El corazón del continente, esa Germania semibárbara donde introducen el Evangelio y la
cultura; no había transcurrido mucho tiempo desde que fueron ellos los cristianizados y
civilizados, cien años antes Roma mandó a san Agustín de Canterbory a Inglaterra, y
ahora eran los anglosajones los que misionaban al otro lado del canal de la Mancha.
San Winebaldo, hijo de un príncipe de Wessex, fue en peregrinación a Roma, allí se hizo
monje, en el 728 se trasladó a la Germania con san Bonifacio, predicó el cristianismo en
la Turingia, y más tarde le encontramos como abad de Heidenheim, la fundación de su
hermana (Walburga iba a ser abadesa de la comunidad femenina), a la que convirtió en un
importante centro para la formación del clero.

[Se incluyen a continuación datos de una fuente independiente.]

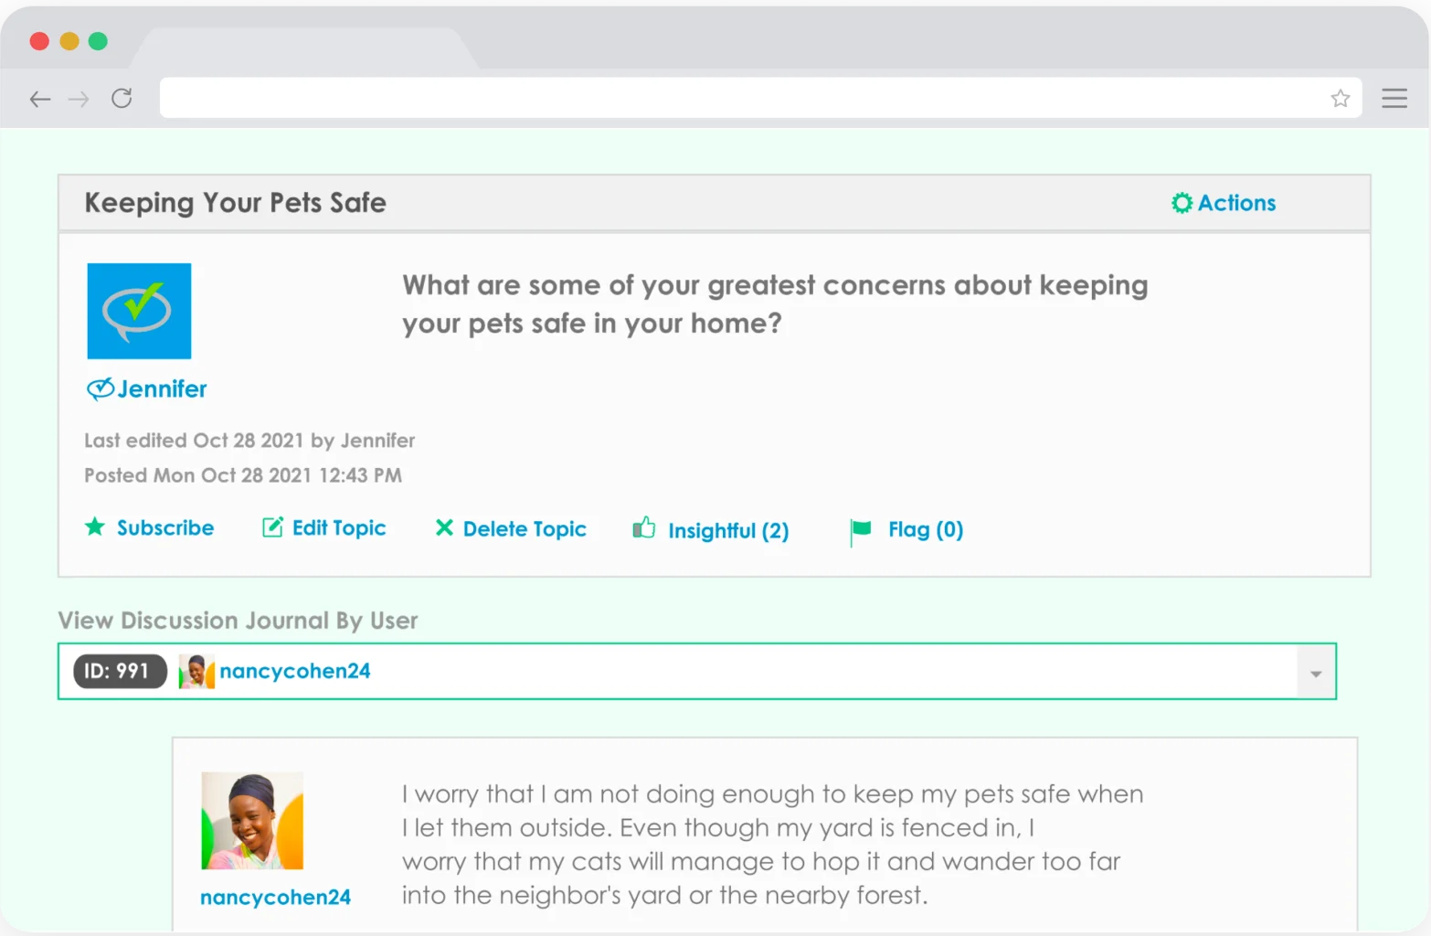Click the browser back arrow
This screenshot has width=1431, height=936.
click(40, 99)
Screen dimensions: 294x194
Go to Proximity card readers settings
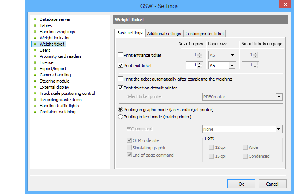pos(60,56)

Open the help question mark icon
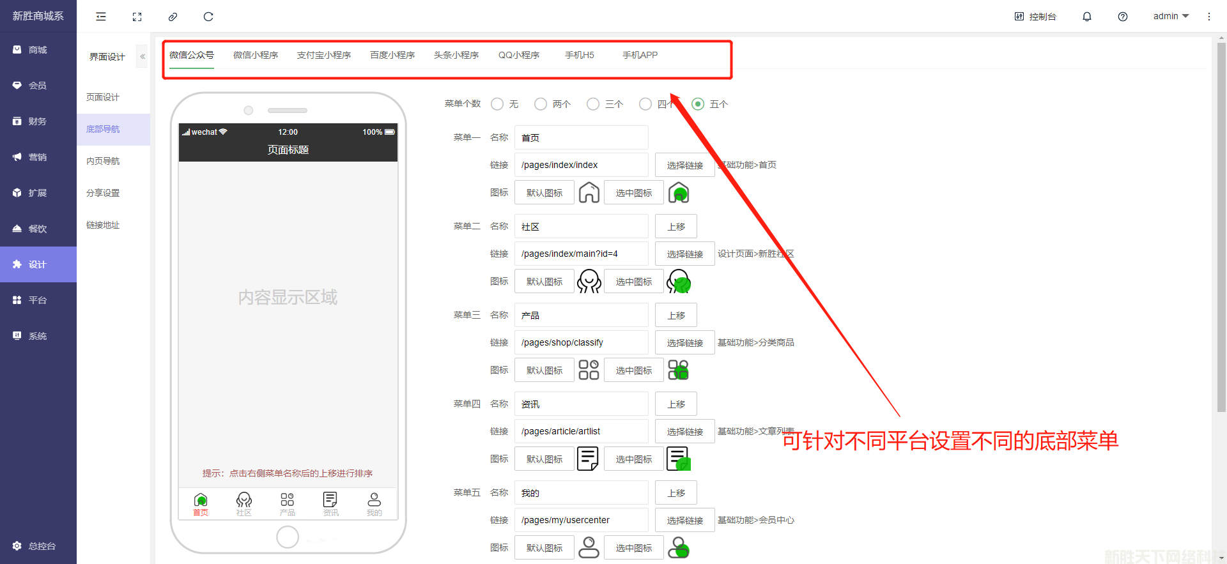coord(1122,17)
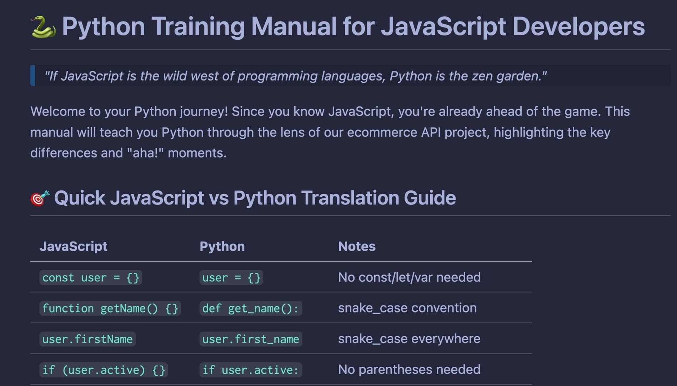The height and width of the screenshot is (386, 677).
Task: Select the 'user.first_name' code span
Action: point(250,339)
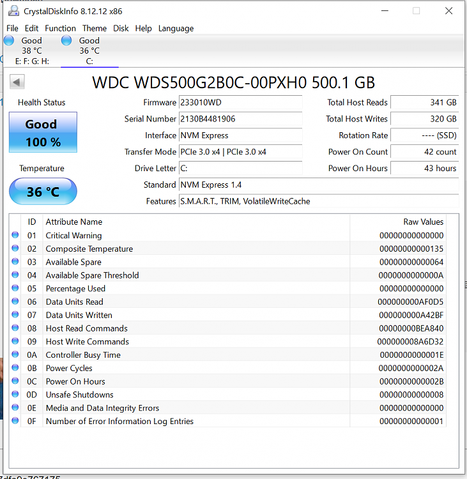Select the E: F: G: H: disk orb
This screenshot has width=467, height=479.
9,41
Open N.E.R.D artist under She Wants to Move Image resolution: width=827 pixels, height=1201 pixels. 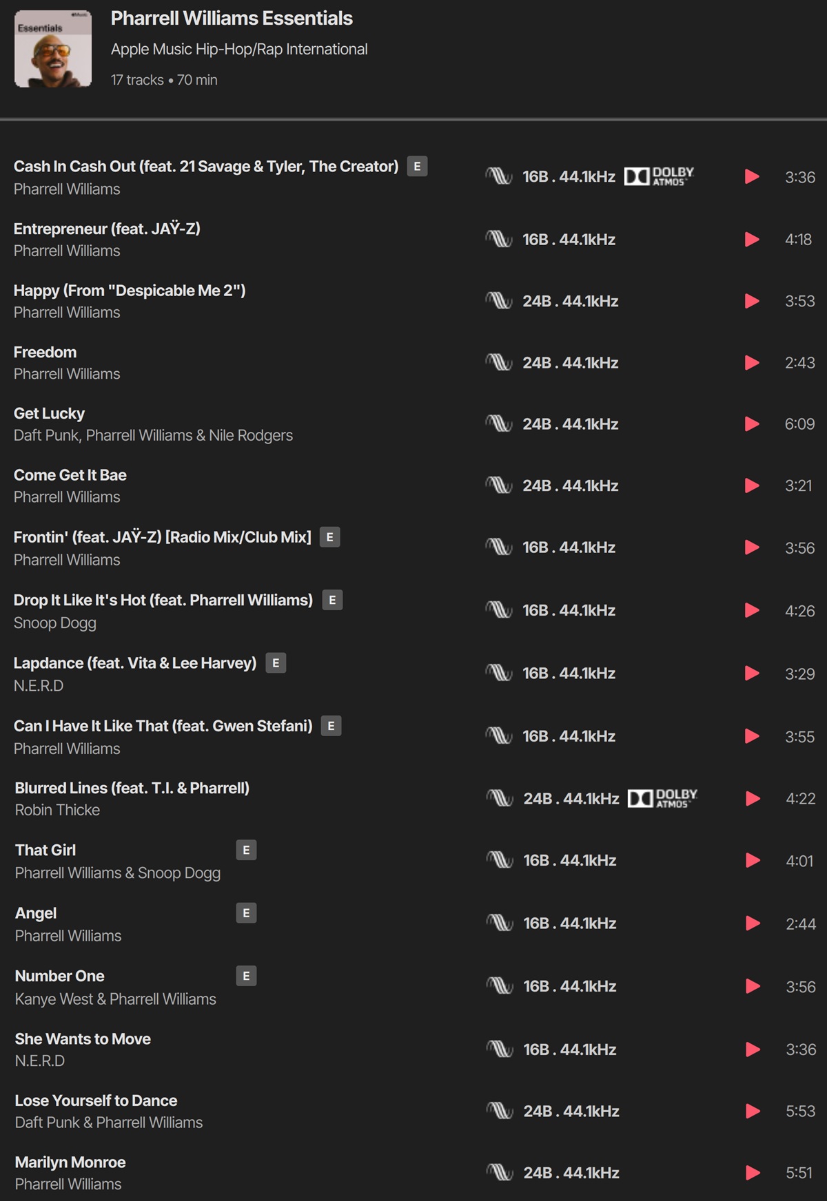tap(40, 1061)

De él no se sabe mucho más, es uno de esos hombres que en los siglos oscuros reúnen en
un solo afán la cultura y la fe, que tienen el corazón en Roma (es curioso que los
santos ingleses hayan sido siempre tan fervorosamente romanos, como temiendo la tentación
de un peligroso particularismo) y la actividad en todas partes, sin más patria que el
mensaje al que entregan su vida.
Otros Santos: La Expectación del Parto, Ntra. Sra. de la 0; Rufo, Zósimo, Teótimo, Basiliano, Cuarto, Moisetes, Quinto, Simplicio, Victurio, Víctor, Victorino, Adyutor, mártires; Gaciano, Floro, Auxencio, obispos.